Arwani menjelaskan, dalam rapat Panja RUU Larangan Minuman Beralkohol terdapat dua opsi judul RUU yakni "RUU Larangan Minuman Beralkohol" dan "RUU Minuman Beralkohol" yang disepakati. Kedua opsi tersebut bisa disepakati dengan cara musyawarah mufakat atau melalui voting. Meski, kecenderungan di forum mengarah pada mekansime voting.
Lanjut wakil ketua umum DPP PPP ini, persoalan judul RUU menjadi hal yang krusial yang sejak lama belum diputuskan di Pansus RUU Larangan Minuman Beralkohol.
"Oleh karenanya, kami berharap partisipasi seluruh fraksi untuk dapat memghadiri agenda penting terkait pengambilan keputusan soal judul RUU tersebut," jelasnya.

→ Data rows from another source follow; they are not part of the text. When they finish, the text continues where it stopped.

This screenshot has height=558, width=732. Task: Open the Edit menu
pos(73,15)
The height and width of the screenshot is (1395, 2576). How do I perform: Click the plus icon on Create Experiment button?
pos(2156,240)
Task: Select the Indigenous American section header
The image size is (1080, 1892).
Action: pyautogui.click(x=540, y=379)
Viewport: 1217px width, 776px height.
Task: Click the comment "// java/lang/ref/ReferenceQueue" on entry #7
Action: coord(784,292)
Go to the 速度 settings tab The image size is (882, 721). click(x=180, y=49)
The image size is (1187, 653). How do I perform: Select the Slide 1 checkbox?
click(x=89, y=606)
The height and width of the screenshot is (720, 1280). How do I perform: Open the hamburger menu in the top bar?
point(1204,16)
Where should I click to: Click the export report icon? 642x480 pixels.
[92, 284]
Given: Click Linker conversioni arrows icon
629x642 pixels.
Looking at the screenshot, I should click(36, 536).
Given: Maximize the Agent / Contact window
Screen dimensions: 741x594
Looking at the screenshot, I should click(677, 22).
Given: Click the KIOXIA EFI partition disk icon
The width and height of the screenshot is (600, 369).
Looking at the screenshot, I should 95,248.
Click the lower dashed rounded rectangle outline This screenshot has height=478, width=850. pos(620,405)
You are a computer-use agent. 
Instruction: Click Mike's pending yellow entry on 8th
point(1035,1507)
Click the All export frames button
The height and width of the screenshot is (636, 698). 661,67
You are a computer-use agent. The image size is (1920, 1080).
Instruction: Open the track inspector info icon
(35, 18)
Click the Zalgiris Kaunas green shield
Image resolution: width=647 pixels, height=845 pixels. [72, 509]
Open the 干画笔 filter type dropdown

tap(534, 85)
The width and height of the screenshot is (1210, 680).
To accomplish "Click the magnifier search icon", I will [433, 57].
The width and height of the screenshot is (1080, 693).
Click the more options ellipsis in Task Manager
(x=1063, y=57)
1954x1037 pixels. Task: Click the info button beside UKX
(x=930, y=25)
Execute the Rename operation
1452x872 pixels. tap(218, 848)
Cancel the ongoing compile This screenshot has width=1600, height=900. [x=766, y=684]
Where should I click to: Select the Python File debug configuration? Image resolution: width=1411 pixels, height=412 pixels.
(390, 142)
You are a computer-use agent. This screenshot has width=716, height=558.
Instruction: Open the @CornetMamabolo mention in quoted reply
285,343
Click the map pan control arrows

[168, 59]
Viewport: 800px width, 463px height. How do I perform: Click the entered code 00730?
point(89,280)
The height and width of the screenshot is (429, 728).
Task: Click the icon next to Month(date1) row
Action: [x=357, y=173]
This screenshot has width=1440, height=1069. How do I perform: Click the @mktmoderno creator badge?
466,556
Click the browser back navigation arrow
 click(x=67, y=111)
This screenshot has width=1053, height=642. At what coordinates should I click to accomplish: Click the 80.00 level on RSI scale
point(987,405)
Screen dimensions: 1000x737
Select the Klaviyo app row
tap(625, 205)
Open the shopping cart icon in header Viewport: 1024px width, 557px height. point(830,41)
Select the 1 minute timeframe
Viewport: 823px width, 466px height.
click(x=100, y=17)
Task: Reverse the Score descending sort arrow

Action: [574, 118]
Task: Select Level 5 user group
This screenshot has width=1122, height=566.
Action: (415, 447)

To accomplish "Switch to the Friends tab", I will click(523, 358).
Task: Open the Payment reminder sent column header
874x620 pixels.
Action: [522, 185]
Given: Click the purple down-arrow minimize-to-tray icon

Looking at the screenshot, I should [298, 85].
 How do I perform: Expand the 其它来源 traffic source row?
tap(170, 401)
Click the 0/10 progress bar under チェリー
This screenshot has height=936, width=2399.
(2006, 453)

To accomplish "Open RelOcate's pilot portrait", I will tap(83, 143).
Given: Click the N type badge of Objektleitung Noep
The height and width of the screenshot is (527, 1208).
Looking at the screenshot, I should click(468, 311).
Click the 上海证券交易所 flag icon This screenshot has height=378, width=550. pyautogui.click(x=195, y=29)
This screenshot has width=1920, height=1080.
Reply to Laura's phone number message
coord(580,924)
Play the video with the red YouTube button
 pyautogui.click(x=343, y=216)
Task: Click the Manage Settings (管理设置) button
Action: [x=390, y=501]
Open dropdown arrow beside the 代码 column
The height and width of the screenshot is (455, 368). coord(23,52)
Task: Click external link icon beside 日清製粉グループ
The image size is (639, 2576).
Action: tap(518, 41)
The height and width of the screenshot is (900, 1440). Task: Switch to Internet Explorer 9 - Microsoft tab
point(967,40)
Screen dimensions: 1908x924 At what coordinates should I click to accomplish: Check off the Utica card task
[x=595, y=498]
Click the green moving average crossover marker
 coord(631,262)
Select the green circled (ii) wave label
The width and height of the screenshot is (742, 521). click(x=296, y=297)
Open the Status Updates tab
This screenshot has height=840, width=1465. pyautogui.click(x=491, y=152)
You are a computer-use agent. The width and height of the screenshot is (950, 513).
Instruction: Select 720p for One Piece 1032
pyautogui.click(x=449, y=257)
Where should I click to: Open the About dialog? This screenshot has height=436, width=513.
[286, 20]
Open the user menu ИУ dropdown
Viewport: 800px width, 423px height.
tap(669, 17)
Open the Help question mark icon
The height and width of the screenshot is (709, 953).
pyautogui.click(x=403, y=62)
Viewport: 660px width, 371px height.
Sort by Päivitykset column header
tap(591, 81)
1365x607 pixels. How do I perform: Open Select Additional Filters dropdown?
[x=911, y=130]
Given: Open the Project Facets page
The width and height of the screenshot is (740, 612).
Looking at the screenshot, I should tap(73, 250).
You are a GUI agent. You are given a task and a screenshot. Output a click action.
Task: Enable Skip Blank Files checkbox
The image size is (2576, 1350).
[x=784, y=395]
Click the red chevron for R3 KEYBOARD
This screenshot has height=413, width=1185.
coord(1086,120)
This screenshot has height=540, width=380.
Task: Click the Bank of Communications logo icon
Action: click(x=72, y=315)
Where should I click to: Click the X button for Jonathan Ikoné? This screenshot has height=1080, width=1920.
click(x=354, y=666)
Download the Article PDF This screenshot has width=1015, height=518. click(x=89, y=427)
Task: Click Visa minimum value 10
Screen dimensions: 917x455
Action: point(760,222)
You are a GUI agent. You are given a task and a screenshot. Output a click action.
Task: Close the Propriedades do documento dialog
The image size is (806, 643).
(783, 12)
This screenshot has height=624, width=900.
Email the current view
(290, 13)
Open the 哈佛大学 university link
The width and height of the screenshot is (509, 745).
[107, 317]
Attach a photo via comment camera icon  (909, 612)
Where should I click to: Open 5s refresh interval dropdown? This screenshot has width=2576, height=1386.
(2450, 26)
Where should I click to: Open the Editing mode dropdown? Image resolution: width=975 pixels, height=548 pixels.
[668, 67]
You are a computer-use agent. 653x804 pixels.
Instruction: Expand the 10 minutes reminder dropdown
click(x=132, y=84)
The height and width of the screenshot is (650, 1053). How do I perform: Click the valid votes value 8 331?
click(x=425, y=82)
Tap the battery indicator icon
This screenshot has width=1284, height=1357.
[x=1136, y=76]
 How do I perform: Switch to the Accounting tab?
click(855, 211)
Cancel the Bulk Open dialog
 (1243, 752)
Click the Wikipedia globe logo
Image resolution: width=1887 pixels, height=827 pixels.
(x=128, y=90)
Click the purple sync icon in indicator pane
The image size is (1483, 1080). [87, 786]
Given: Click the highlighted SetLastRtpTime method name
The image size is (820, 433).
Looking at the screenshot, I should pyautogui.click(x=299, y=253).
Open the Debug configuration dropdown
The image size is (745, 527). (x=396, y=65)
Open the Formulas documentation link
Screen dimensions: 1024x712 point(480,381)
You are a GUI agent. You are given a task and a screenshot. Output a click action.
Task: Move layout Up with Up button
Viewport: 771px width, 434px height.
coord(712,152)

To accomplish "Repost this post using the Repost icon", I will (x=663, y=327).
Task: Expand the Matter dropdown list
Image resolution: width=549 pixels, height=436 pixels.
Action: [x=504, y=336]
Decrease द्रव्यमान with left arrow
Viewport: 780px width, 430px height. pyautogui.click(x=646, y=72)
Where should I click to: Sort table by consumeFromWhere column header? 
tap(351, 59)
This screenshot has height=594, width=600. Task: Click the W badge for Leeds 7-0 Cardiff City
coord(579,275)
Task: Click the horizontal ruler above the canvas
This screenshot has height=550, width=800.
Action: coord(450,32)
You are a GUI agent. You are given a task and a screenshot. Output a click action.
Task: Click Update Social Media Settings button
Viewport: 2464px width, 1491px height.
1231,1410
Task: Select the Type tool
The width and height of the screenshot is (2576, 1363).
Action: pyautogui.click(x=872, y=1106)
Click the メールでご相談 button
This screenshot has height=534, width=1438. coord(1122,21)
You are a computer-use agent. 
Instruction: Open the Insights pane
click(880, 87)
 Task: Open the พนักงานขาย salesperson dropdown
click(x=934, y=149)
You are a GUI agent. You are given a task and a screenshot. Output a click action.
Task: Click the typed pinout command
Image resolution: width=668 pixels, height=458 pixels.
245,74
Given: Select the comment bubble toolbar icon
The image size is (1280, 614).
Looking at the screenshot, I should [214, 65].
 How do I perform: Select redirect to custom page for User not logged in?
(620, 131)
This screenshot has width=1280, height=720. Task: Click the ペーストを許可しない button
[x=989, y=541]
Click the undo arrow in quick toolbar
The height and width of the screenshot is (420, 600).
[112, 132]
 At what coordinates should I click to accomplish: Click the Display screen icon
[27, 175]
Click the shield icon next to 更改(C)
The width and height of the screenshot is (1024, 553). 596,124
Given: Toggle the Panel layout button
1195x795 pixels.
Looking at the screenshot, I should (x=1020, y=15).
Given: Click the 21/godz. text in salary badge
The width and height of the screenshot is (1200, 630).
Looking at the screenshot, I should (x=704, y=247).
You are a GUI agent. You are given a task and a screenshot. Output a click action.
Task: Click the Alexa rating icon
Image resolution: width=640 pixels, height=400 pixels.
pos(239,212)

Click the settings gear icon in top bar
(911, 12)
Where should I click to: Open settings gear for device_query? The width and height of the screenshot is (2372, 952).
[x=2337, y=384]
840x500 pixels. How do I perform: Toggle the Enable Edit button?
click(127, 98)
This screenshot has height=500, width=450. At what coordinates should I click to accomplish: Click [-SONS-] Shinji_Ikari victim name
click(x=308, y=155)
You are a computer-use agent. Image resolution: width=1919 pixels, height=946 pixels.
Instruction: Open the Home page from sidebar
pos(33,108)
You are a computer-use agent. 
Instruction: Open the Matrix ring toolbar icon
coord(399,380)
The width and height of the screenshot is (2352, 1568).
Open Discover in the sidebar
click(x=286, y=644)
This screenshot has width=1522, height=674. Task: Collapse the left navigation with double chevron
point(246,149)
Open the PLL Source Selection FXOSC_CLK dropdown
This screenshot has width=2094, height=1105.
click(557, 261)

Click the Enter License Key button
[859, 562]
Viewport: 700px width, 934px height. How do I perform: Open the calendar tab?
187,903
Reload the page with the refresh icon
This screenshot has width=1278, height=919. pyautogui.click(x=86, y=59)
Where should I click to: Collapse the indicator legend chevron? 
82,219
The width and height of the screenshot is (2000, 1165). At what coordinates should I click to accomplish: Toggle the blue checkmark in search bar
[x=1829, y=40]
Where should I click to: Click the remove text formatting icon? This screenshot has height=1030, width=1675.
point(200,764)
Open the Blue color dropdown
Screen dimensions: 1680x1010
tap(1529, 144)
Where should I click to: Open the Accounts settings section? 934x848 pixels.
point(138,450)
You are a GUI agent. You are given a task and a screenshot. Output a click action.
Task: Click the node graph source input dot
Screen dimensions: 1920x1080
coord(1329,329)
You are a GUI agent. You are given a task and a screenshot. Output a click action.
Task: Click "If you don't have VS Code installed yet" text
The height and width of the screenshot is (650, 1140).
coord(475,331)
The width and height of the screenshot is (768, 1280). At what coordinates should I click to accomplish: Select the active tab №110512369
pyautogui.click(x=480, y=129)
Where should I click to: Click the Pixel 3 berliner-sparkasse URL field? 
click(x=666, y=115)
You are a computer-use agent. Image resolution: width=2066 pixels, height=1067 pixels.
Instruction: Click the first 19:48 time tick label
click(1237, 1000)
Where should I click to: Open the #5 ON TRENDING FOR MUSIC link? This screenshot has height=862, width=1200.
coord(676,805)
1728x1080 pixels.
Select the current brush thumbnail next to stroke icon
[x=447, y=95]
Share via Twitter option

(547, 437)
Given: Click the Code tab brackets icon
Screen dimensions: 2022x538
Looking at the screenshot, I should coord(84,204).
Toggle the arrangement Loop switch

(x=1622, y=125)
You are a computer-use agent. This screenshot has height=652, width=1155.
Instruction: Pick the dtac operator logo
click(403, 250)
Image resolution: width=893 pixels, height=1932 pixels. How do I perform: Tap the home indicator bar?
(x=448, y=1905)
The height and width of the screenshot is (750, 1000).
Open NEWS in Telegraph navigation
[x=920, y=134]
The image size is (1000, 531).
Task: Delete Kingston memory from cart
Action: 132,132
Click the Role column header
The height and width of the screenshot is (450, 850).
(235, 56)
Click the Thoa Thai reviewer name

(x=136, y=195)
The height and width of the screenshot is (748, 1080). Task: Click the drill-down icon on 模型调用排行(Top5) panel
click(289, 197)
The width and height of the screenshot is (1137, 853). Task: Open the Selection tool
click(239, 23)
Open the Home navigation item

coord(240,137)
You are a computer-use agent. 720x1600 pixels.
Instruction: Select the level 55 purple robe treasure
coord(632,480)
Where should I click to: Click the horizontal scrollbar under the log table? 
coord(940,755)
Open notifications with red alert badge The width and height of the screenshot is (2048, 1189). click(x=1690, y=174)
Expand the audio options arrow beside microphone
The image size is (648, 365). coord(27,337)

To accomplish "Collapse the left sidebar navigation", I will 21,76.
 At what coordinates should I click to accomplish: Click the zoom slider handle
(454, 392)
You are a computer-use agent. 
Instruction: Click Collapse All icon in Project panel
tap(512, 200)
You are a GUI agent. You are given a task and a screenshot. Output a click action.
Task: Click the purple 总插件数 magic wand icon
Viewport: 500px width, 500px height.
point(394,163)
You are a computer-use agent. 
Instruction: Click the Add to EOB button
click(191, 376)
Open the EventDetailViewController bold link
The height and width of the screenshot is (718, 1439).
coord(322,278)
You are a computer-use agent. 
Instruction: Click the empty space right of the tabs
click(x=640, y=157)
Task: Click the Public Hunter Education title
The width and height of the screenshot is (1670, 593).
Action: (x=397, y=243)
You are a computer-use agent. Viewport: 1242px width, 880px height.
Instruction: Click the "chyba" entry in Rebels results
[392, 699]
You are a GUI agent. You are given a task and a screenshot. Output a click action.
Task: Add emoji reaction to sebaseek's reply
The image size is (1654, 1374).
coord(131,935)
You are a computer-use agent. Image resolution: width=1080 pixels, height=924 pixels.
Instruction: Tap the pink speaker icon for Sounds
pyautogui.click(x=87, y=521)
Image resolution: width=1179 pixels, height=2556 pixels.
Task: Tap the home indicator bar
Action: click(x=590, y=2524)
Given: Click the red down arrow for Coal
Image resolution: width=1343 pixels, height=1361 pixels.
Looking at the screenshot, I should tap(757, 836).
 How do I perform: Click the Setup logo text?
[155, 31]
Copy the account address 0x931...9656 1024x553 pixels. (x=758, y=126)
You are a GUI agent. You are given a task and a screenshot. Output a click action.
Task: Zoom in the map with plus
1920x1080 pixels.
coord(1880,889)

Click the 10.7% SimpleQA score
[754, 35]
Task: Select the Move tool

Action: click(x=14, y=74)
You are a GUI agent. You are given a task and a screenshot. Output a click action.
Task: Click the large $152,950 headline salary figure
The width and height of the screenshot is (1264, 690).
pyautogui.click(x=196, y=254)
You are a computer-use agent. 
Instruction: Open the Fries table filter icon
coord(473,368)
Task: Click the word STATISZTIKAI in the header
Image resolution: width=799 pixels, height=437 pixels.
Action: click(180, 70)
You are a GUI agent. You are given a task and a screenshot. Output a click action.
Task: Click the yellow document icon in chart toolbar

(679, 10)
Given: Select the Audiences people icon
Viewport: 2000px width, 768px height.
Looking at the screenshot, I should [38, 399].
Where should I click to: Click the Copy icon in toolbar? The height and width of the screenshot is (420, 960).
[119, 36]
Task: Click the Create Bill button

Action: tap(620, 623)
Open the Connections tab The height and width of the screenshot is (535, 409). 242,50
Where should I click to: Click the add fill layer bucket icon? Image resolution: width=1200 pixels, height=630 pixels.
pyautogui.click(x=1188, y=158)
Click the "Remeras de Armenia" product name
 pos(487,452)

Kesungguhan fraksi-fraksi di DPR diharapkan muncul untuk segera menuntaskan pembahasan RUU ini.
Menurut dia, sejumlah persoalan yang muncul di masyarakat disebabkan minuman beralkohol. Semestinya hal ini dapat menjadi pemantik bagi DPR dan pemerintah untuk segera menuntaskan pembahasan RUU tersebut.
"Harapannya sebelum tahun 2019, RUU Larangan Minuman Beralkohol ini dapat disahkan," tutupnya.